Eine kühle Brünette und ein eifersüchtiger Getriebener
Vielleicht liegt es auch an den Darstellern selbst, dass sich bei der Premiere keine zweite Ebene auftun will. Tanja Ariane Baumgartner ist sängerisch eine ausgezeichnete Carmen; ihr Rollendebüt meistert sie nach anfänglicher Zurückhaltung bravourös. Und ihr dunkler, satter Mezzosopran kann locken, verführen und in allerlei Farben schillern.
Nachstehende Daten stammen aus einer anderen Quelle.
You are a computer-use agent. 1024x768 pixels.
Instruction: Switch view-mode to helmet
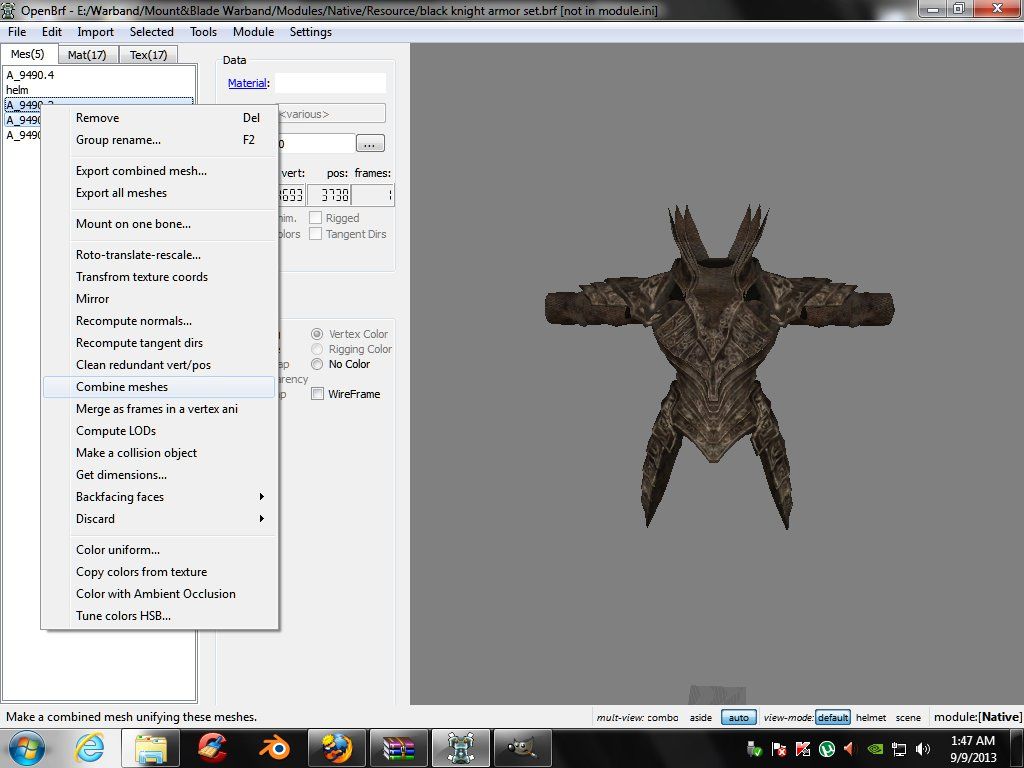tap(871, 717)
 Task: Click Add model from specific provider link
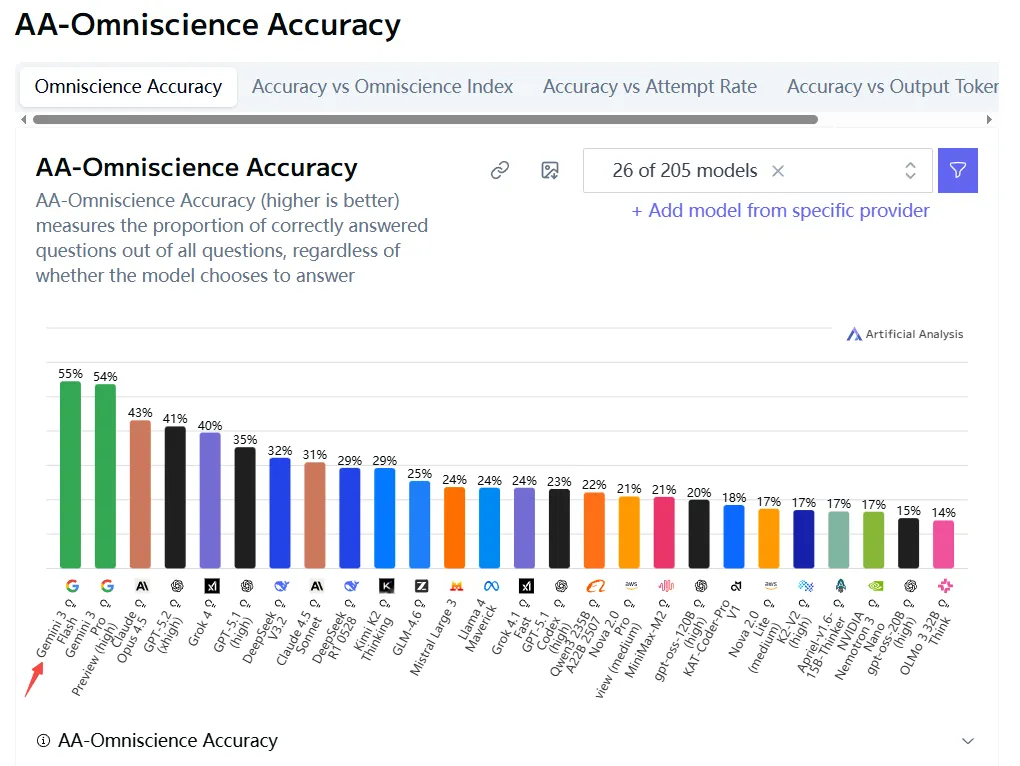tap(780, 211)
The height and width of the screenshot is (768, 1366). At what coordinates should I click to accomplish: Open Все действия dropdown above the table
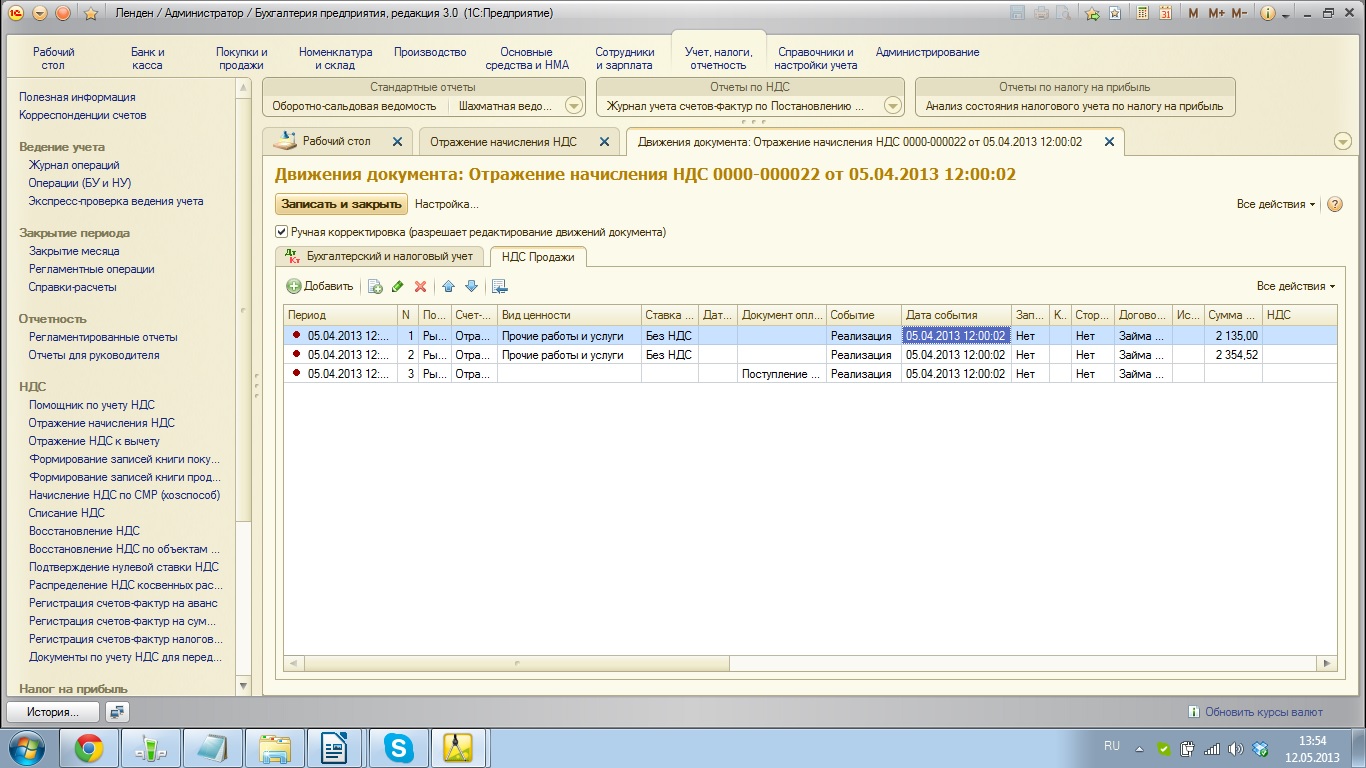(x=1295, y=286)
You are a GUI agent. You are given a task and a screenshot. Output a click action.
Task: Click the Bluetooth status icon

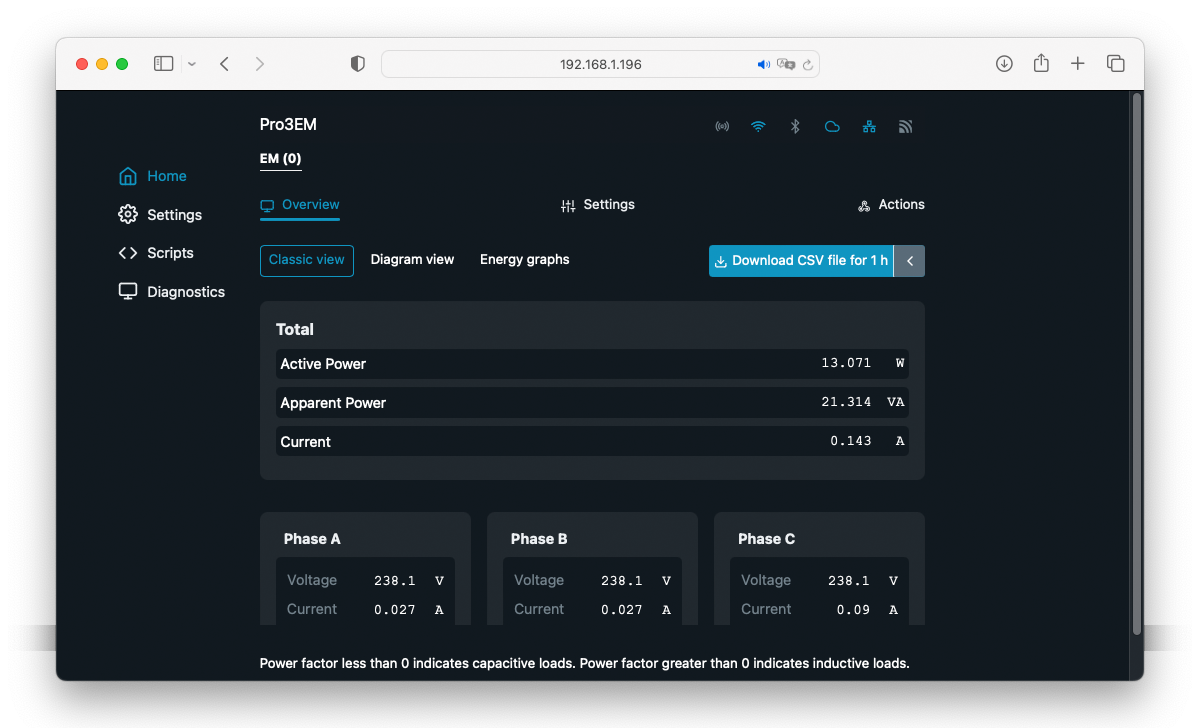tap(795, 127)
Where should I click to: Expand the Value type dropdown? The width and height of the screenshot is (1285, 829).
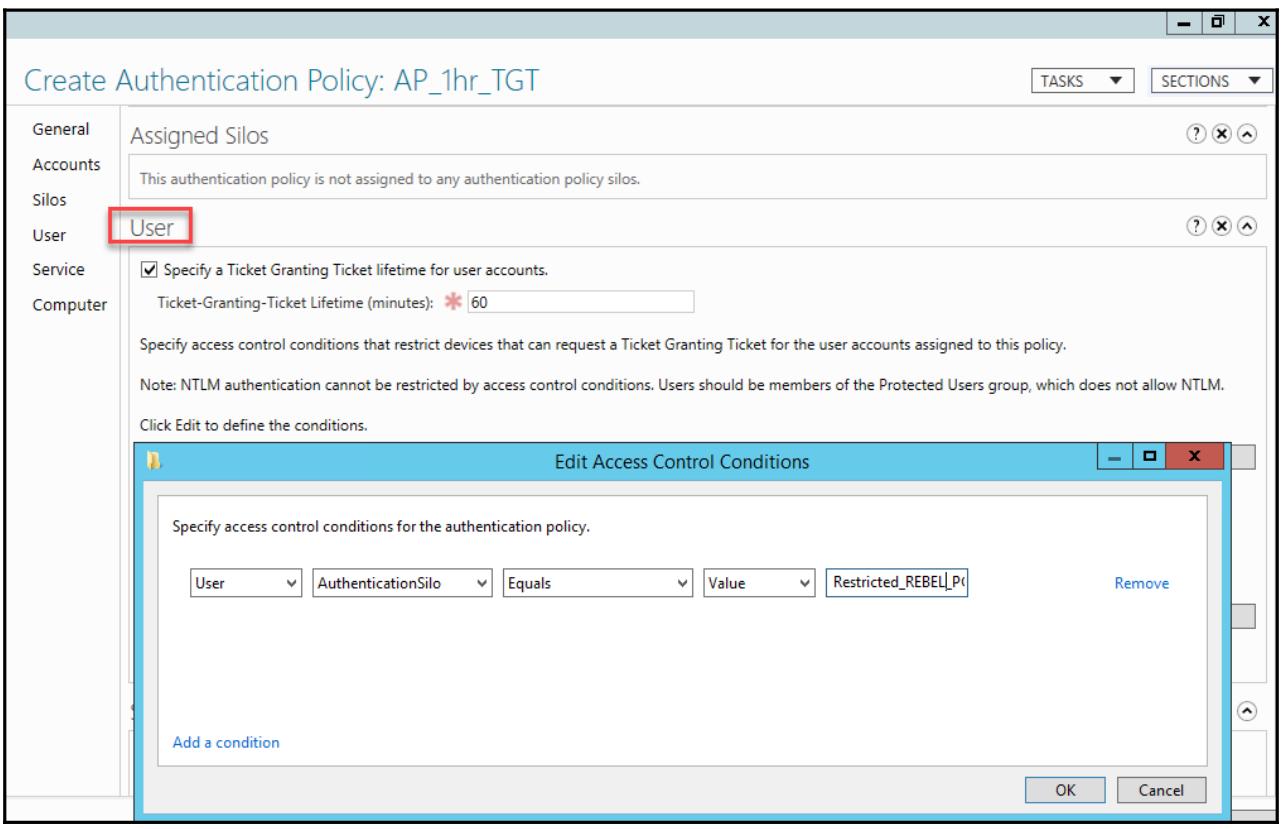click(x=759, y=584)
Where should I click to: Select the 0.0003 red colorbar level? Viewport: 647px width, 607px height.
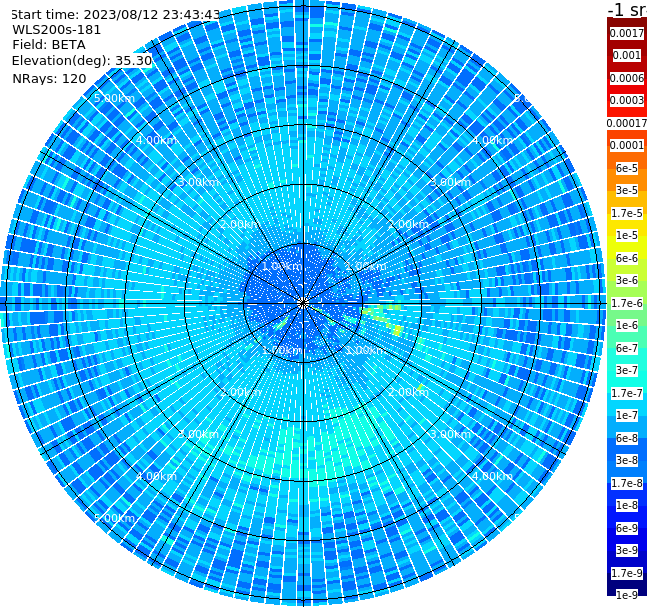(x=626, y=100)
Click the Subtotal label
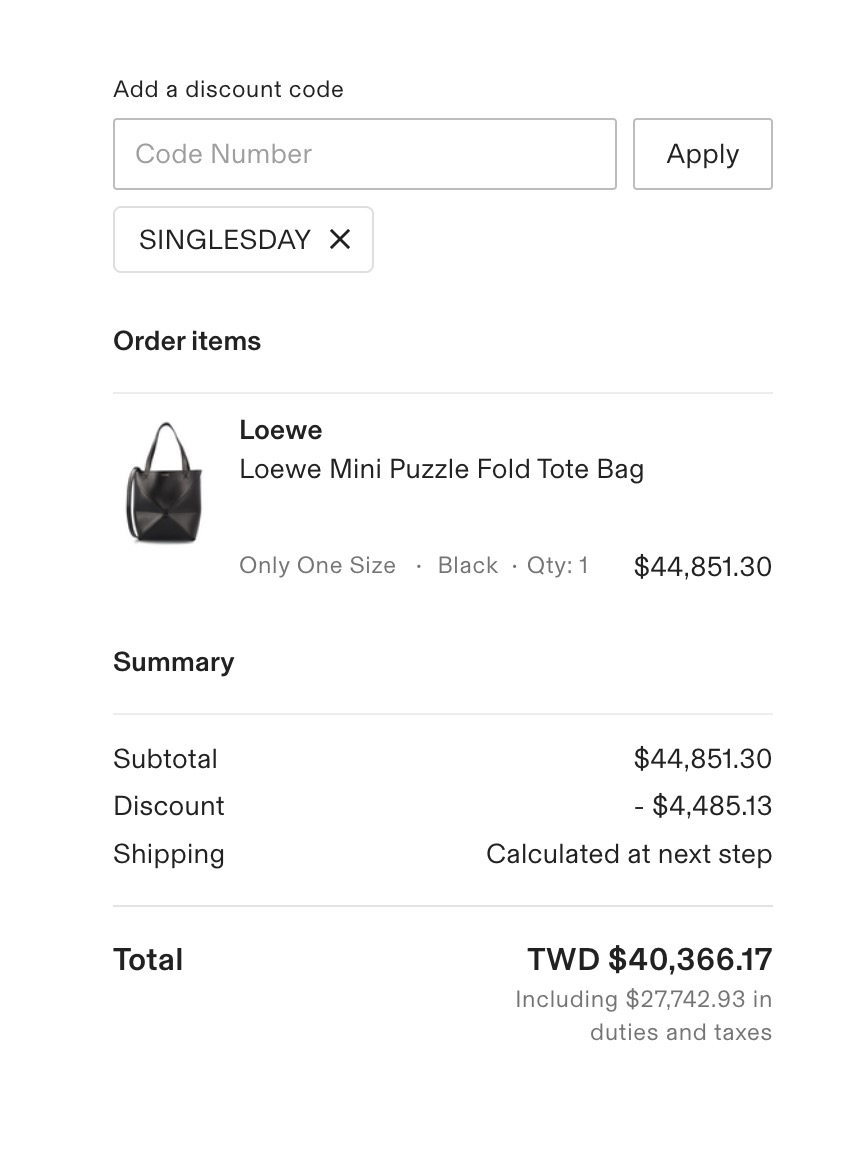The image size is (862, 1164). (165, 759)
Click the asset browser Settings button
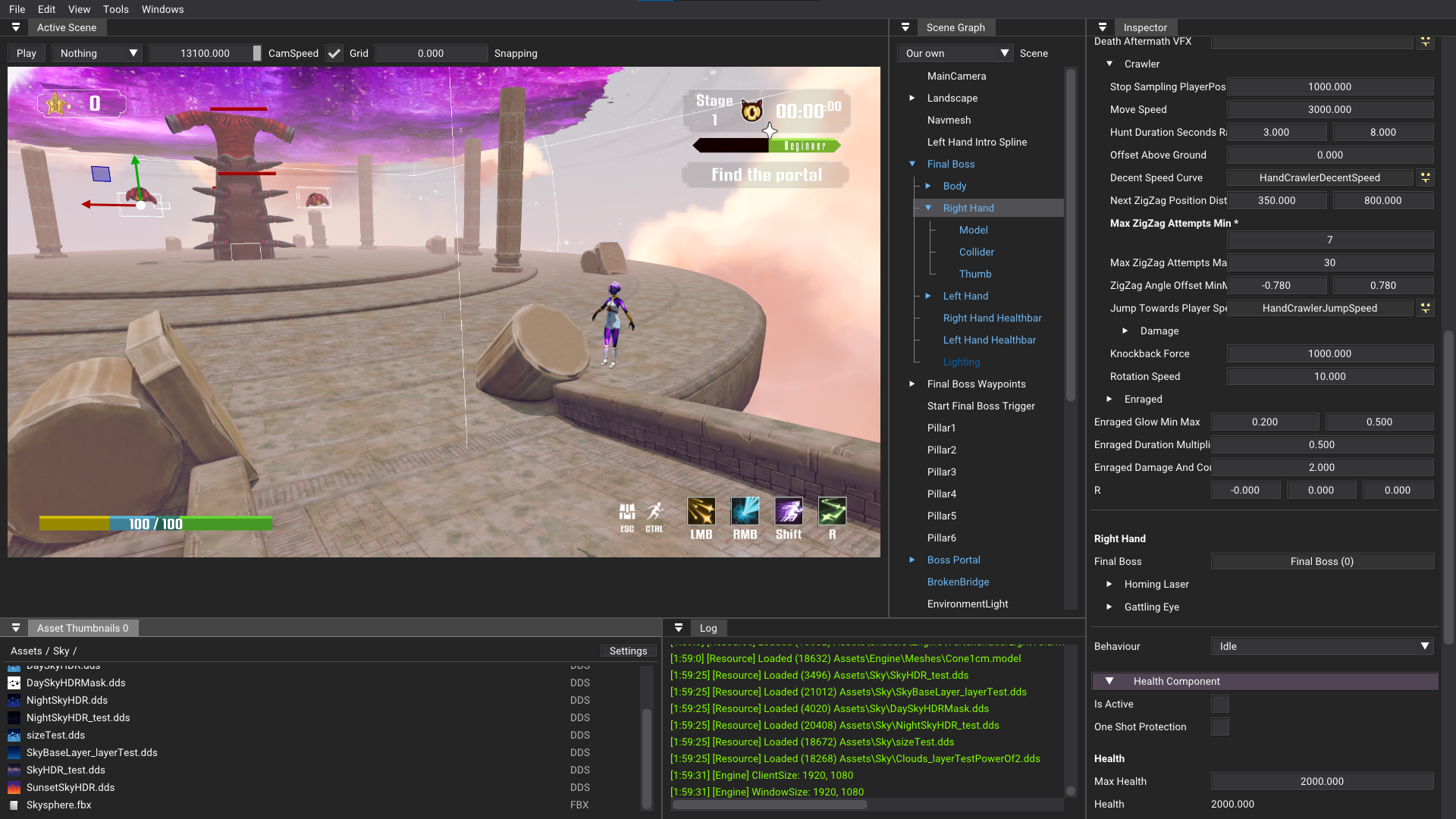The width and height of the screenshot is (1456, 819). (x=628, y=651)
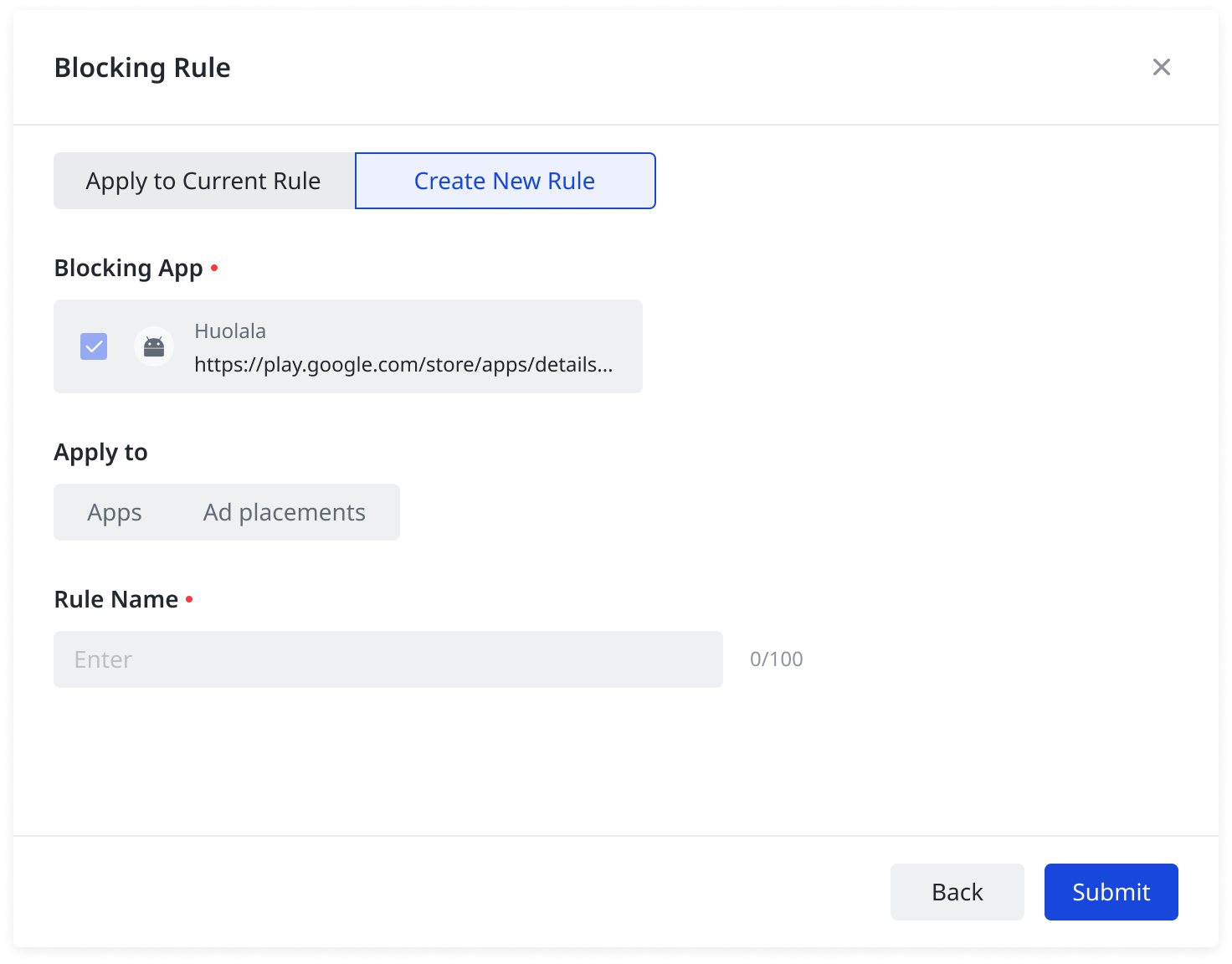Click the 0/100 character counter
This screenshot has height=964, width=1232.
pyautogui.click(x=776, y=659)
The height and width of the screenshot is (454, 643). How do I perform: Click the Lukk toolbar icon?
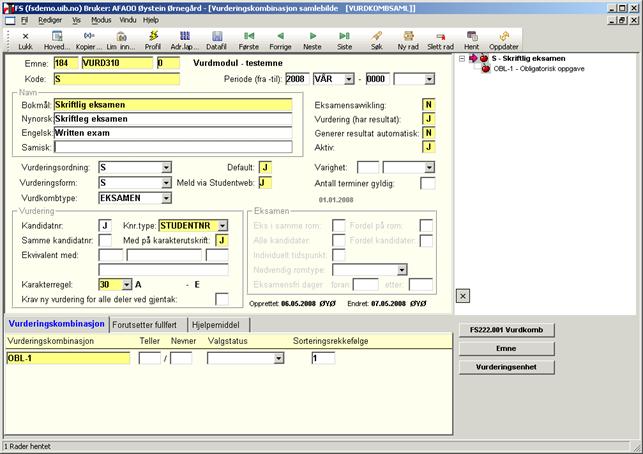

Sie bleibt ganz die kühle Brünette, die man auch aus anderen Rollen kennt – und so ist ihre Carmen kein feuriges Temperamentsbündel, sondern eine faszinierend starke Frau, die ihren eigenen Weg geht und nicht von ihrem Grundsatz abweicht, nicht einmal im Anblick des Todes.
Don José hingegen wird von Anfang an als Getriebener gezeichnet: Erst von den Zwängen der Kompanie, dann von den Reizen Carmens, denen er eigentlich widerstehen will, da sich diese Liaison mit dem Soldatenleben nicht vereinbaren lässt, und schliesslich von seiner rasenden Eifersucht, die ihn zum berechnenden Mörder macht. Will Hartmann verkörpert diese Partie mit sicherem, hellem Tenor, spielt einen Mann mit kleinem Ego: verletzlich, jähzornig, brutal. Nur die Nachricht seiner im Sterben liegenden Mutter, die ihm seine heimliche Verehrerin Michaela (Svetlana Ignatovich mit schüchtern bittenden und euphorisch werbendem Sopran) überbringt, lenkt ihn von der alles bestimmenden Obsession, Carmen zu besitzen, kurzzeitig ab.
Viel Esprit, wenig Liebesschmalz
Da ist es irgendwie logisch, dass der auch stimmlich überschwängliche, sonnig strahlende Eung Kwang Lee als Escamillo von Carmen vorgezogen wird. Bei all dem tummelt sich in schönen Bildern lustiges Volk auf der Bühne, nicht immer im Takt, aber mit viel Esprit der Chor des Theater Basels, die Knaben- sowie die Mädchenkantorei Basel. Das Sinfonieorchester Basel unter der Leitung von Gabriel Feltz besticht mit wunderbar stringenten Tempi und messerscharfen Artikulationen, bleibt aber stets der distanziert beobachtende Begleiter dieser Geschichte, lässt sich kaum einmal zu schmelzend-weichen Liebesklängen hinreissen. Vielleicht galten dem die wenigen Buhs nach der Premiere – die Bravi trugen allerdings den deutlichen Sieg davon.
Theater Basel, Grosse Bühne. 20. und 29.12., 2.1., jeweils 20 Uhr.Weitere Aufführungen bis 17.06.2012.